A new release for GNU Octave

The example given is not representative of the usual way to solve linear systems in Octave.
It is not idiomatic as the usual way would be to use the left division operator, also following the usual notation the matrix is represented with a capital letter:

>> A = [1 2 3; 3 2 1; 2 2 2];
>> b = [2 2 2]';
>> A \ b
warning: matrix singular to machine precision
ans =

0.3333
0.3333
0.3333

As you see Octave is saying that within the used precision the matrix is non-invertible and so the solution is not unique.

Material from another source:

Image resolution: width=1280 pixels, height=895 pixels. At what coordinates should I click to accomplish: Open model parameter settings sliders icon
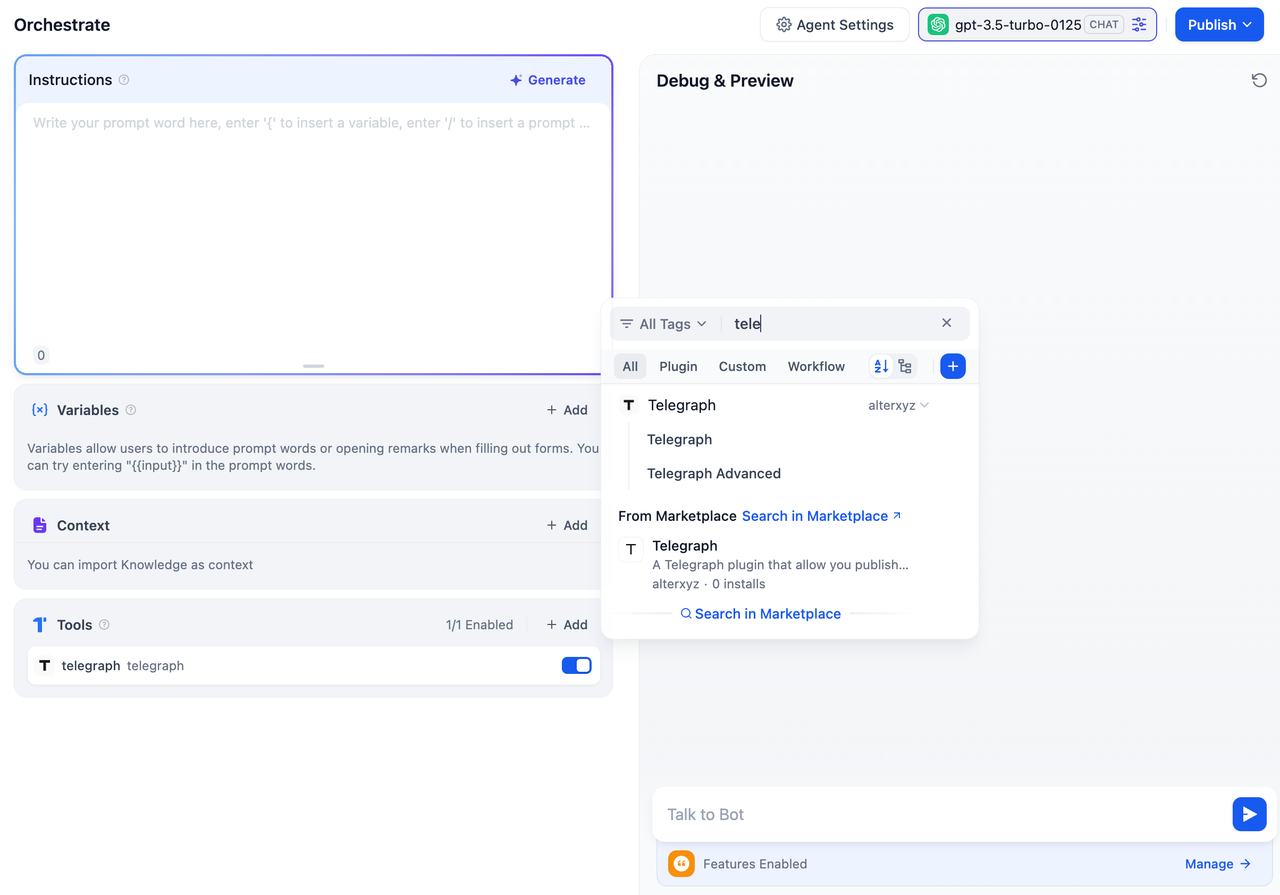pyautogui.click(x=1139, y=25)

Regarding linsolve this is what the first lines have to say about it. (TL;DR linsolve is an advance frontend when used with other options)

>> help linsolve
'linsolve' is a function from the file /home/jamatos/devel/octave/scripts/linear-algebra/linsolve.m

-- X = linsolve (A, B)
-- X = linsolve (A, B, OPTS)
-- [X, R] = linsolve (...)
Solve the linear system 'A*x = b'.

With no options, this function is equivalent to the left division
operator ('x = A \ b') or the matrix-left-divide function
('x = mldivide (A, b)').
....

One can certainly check for the uniqueness of solutions in Octave, but that was not important in this brief example. The returned solution is correct, if not unique.